Firms are wrestling with upside (enter the market) and downside (stay away) risk management.

There are often very good reasons to advise against staying in scheme pension at the moment. The question is, on entry into the market, how do you minimise your risk?

This essentially boils down to managing FCA (regulatory) and FOS (claims) risk.

We are comfortable with our process format, but recently we saw a process that was exceptionally good, in our view, in one of our file reviews. We tweeted about it recently.

From a regulatory point of view we need to be mindful of the 3 key tenets of suitable advice.

  • Is it in the clients’ best interest?
  • Has the client been fully informed?
  • Has the communication with the client been fair, clear and not misleading?

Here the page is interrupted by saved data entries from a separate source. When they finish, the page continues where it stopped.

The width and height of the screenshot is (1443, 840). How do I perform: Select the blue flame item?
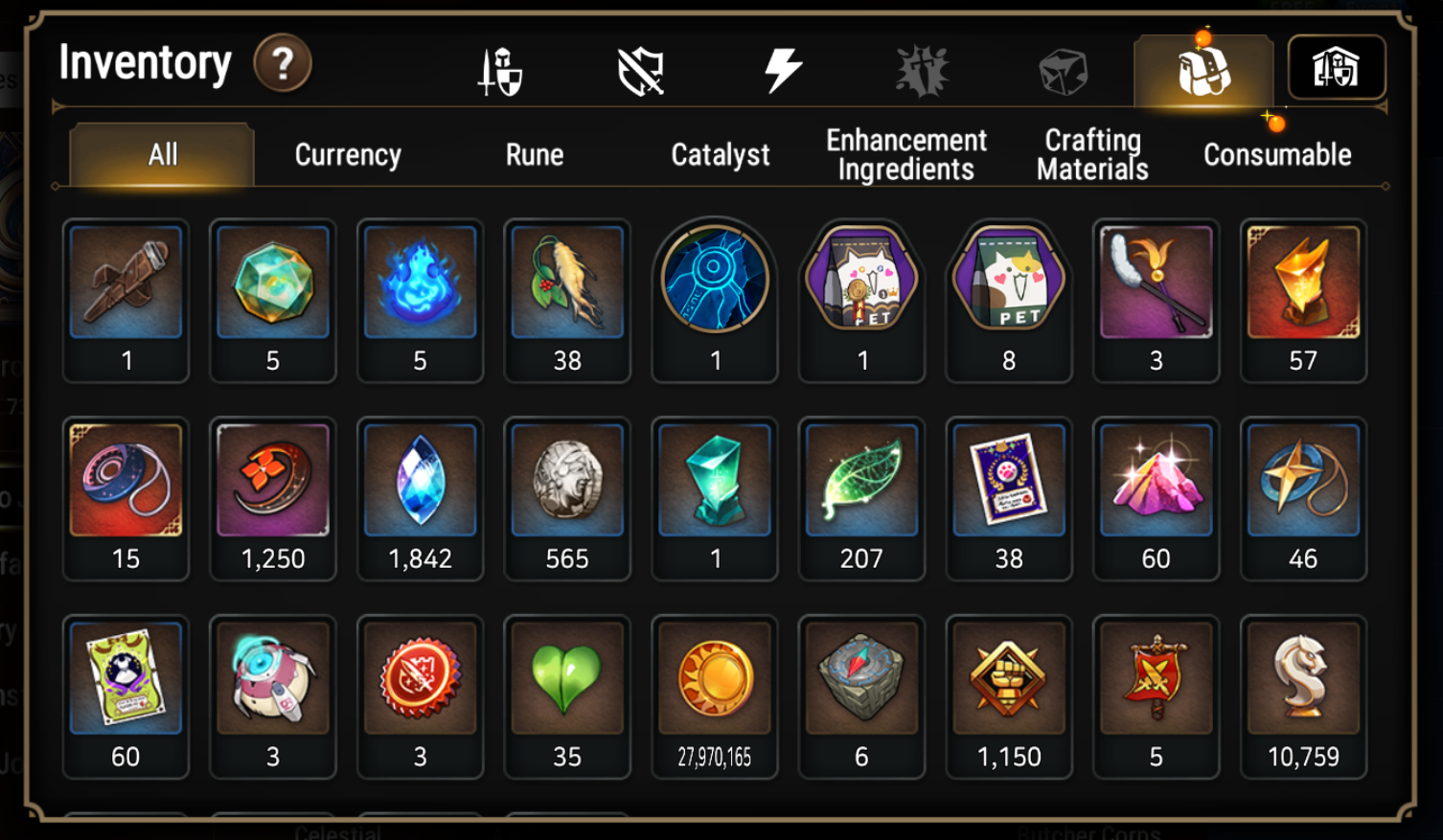(420, 301)
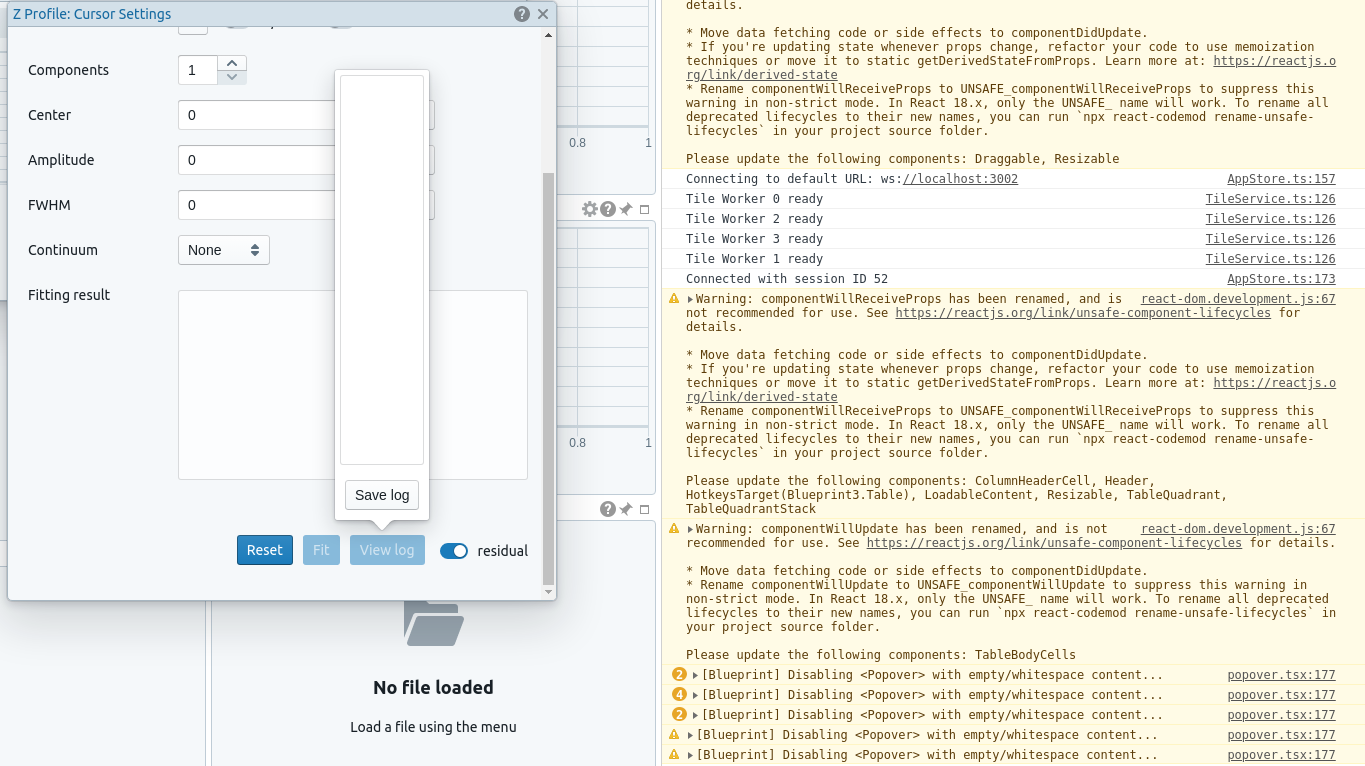Follow the TileService.ts:126 link
This screenshot has height=766, width=1365.
(1270, 198)
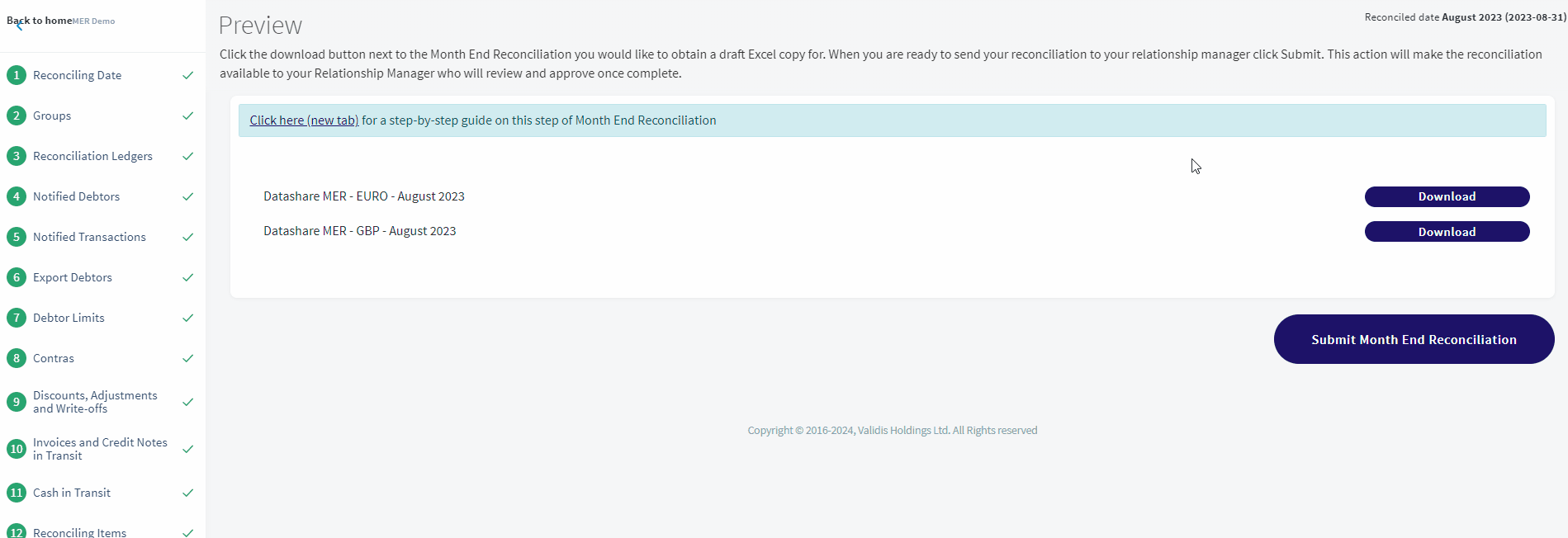
Task: Open Discounts, Adjustments and Write-offs step
Action: [95, 402]
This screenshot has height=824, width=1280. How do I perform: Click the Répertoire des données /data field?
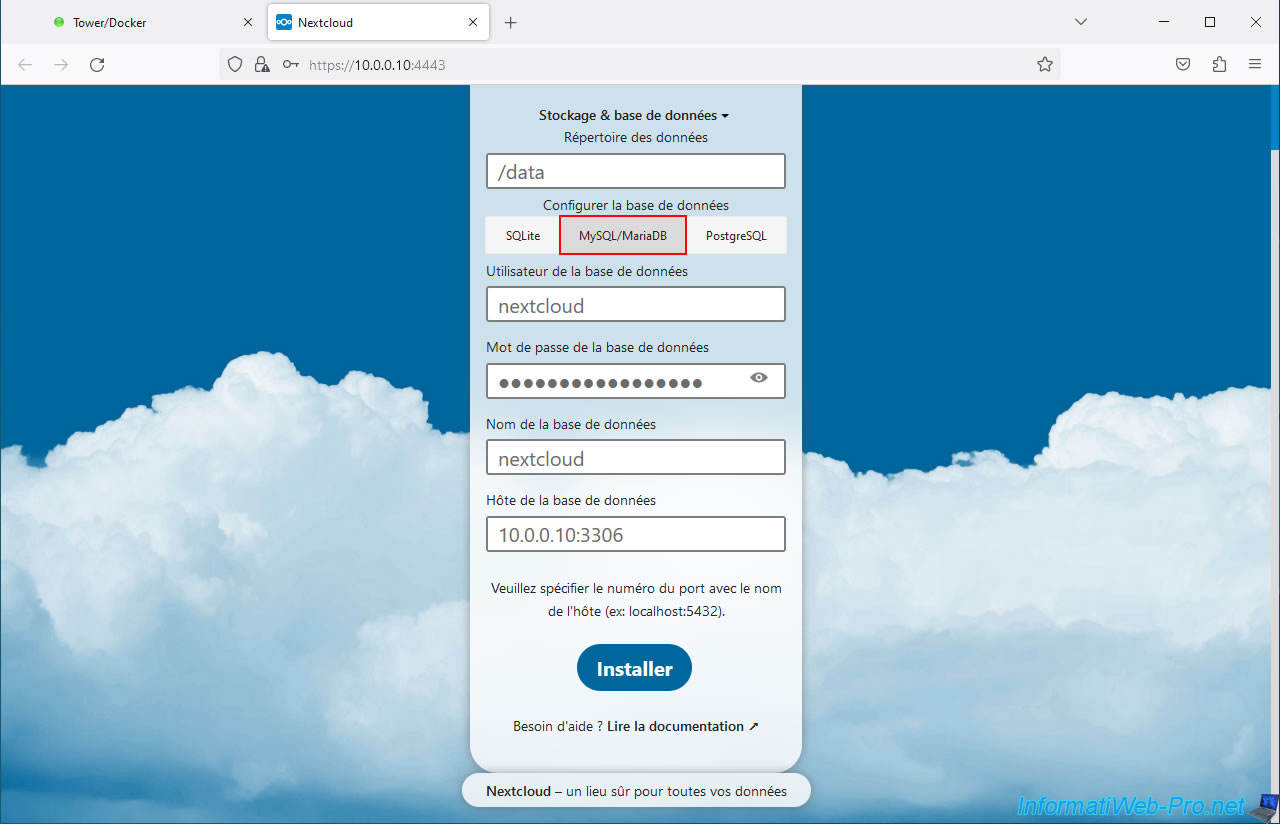(x=636, y=172)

Within that framework, the firm in question has a process that goes something like this:

Step 1: Compare the scheme pension with a mirror and level annuity, and drawdown WITHOUT taking ANY notice of the member’s financial and personal circumstances. Invariably, the result will be that the scheme pension is better than anything else. The brilliant win in adopting this stance is that the adviser deals directly with the FCA rule that requires the starting point to be “its not suitable” (COBS19.1.6).

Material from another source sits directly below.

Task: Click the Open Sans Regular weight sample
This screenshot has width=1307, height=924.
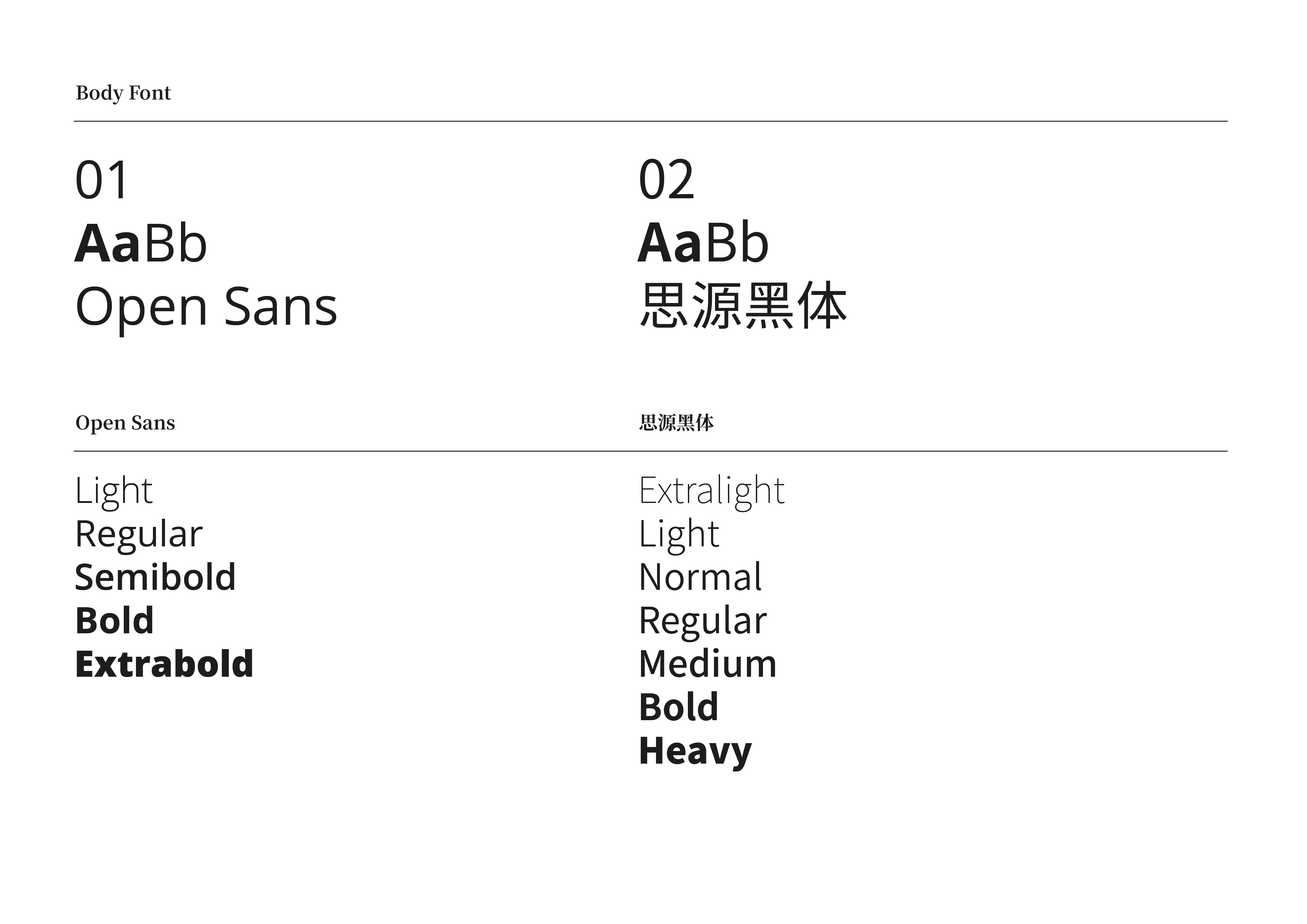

Step 2: Analyse the target monetary objectives of the member relative to the scheme pension / annuity / drawdown, taking INTO account ALL the income and liquid assets that can be brought to bear to satisfy those objectives. Our standard position is to do this using a cash flow modelling tool, making sure that the starting assumptions are reasonably stress tested for a catastrophe. Please note that we always suggest that the cash flow scenarios include modelling the death of the member prior to the spouse. This stage plays to COBS19.1.3 (taking all the clients’ circumstances into account) and COBS9.2.2 (client is able to bear the investment risks inherent in the advice).

Step 3: Make a recommendation, INCLUDING ALL ancillary benefits not already considered. In taking step 3, it is imperative that if the modelling of the scheme pension in Step 2 shows that clients will sustain an income sufficient to meet their objectives, then the advice should be NOT to proceed, unless there are other compelling reasons. (It’s not the purpose of this blog to consider those.)

As usual, hopefully this is helpful.

Sadly its also important to just say that in spite of this note, the buck stops with the regulated firm / adviser and reliance on this, our interpretation of the rules is a risk that remains with you. In essence the purpose of the blog is to help you risk manage a high risk strategy if you decide on an the upside risk route.